------ Input material

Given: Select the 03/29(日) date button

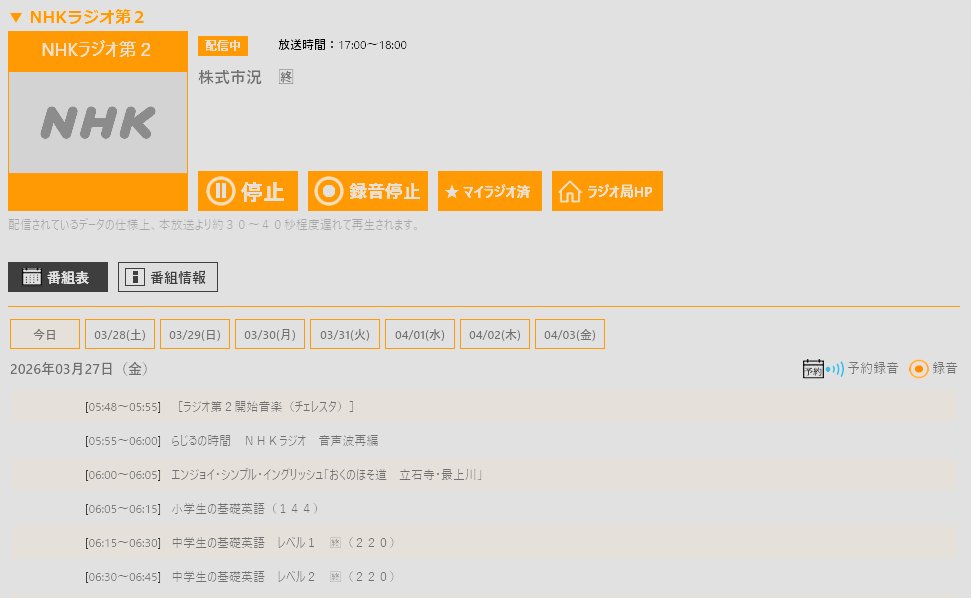Looking at the screenshot, I should (x=194, y=334).
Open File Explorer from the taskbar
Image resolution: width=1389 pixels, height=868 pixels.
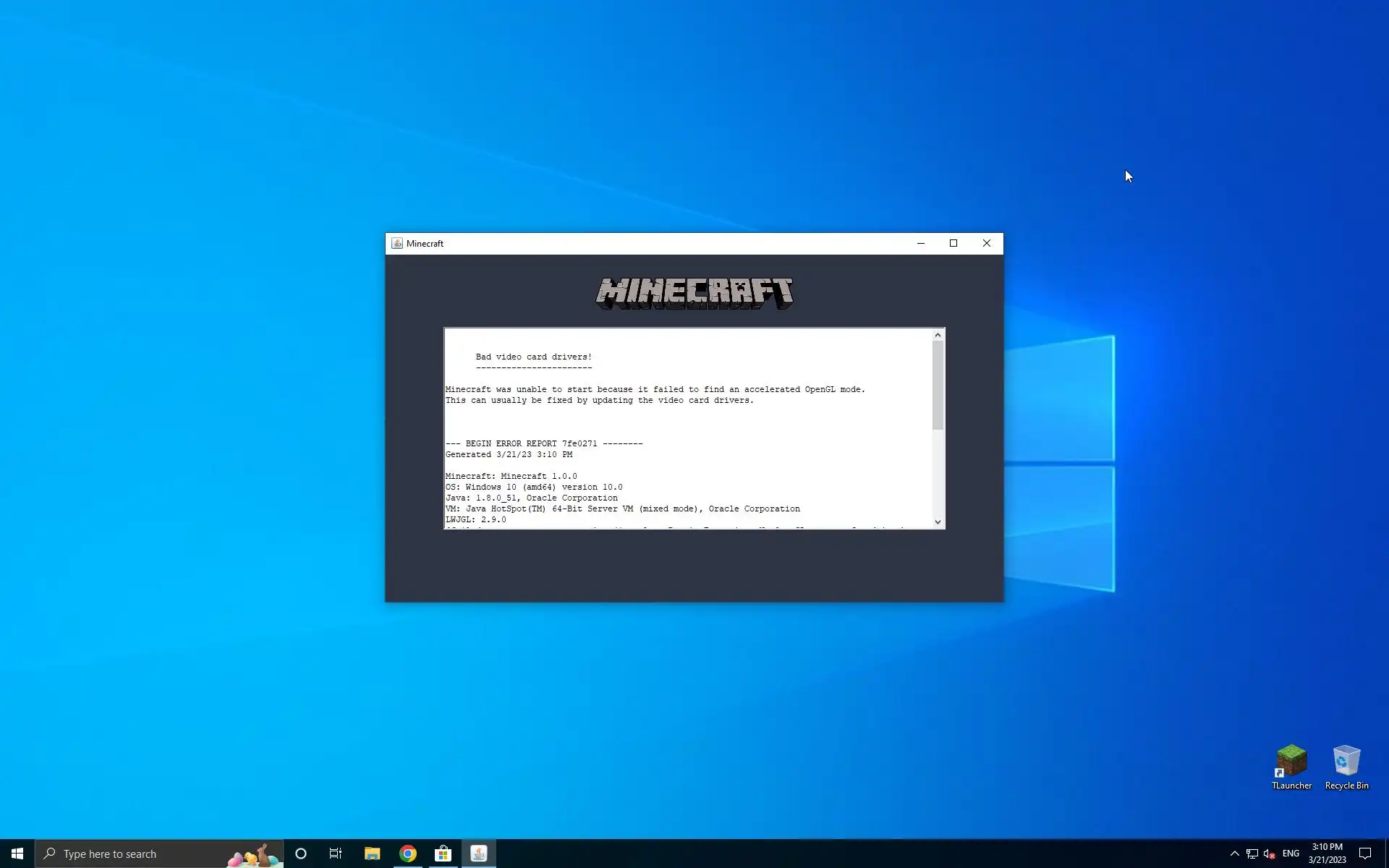click(x=372, y=854)
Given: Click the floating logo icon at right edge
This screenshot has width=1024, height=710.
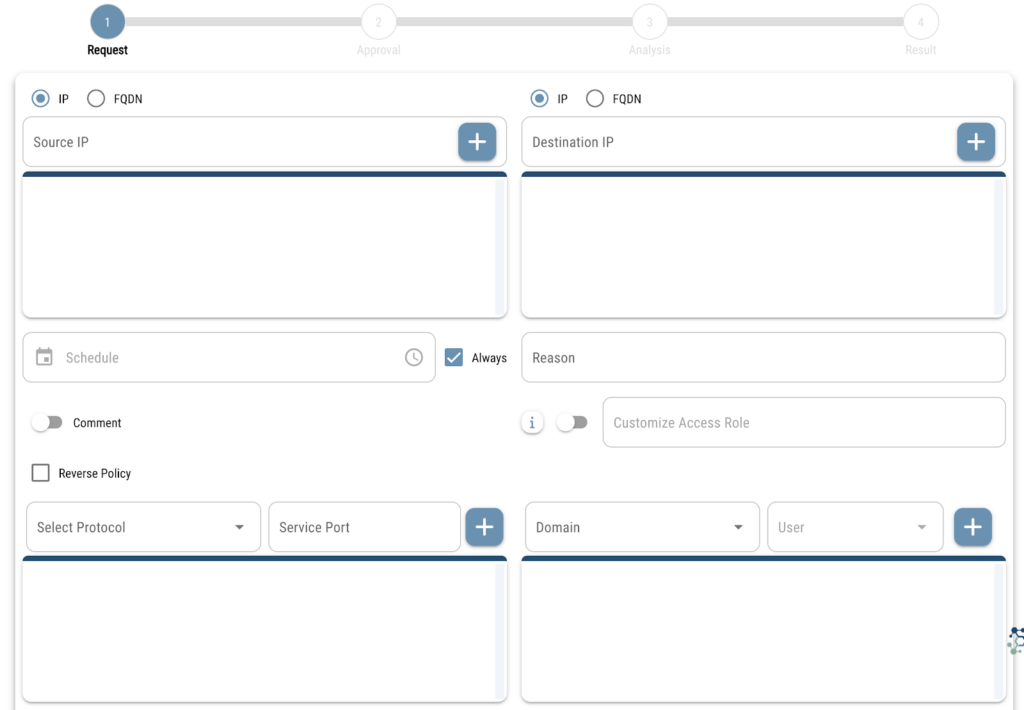Looking at the screenshot, I should pyautogui.click(x=1015, y=640).
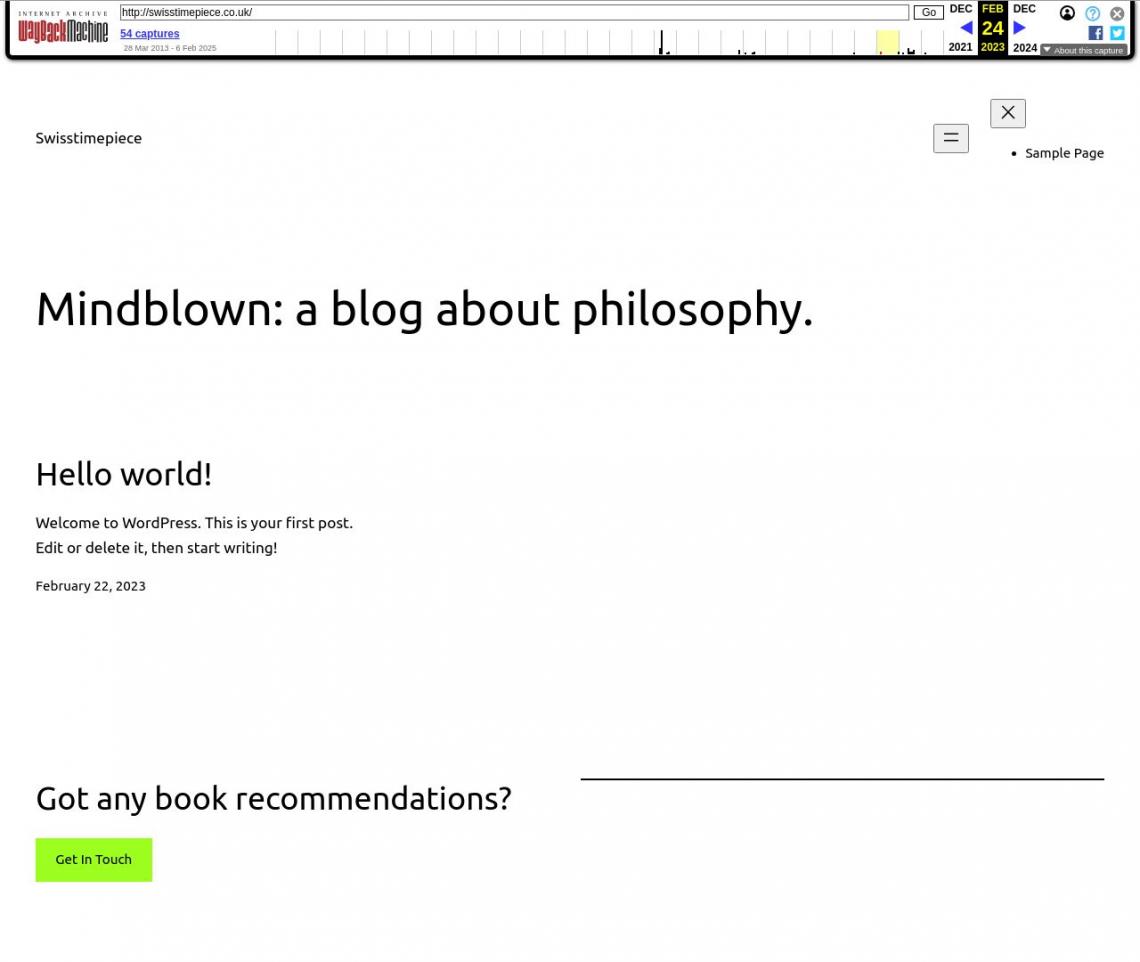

------------

• [Given problem]:
Turn every line of the data above into a Markdown table with the columns Row and Line, numbering the rows and skipping blank lines. Leave the pictures out.

• [Output]:
| Row | Line |
|---|---|
| 1 | Given: Select the 03/29(日) date button |
| 2 | Looking at the screenshot, I should (x=194, y=334). |
| 3 | Open File Explorer from the taskbar |
| 4 | Image resolution: width=1389 pixels, height=868 pixels. |
| 5 | click(x=372, y=854) |
| 6 | Given: Click the floating logo icon at right edge |
| 7 | This screenshot has width=1024, height=710. |
| 8 | Looking at the screenshot, I should pyautogui.click(x=1015, y=640). |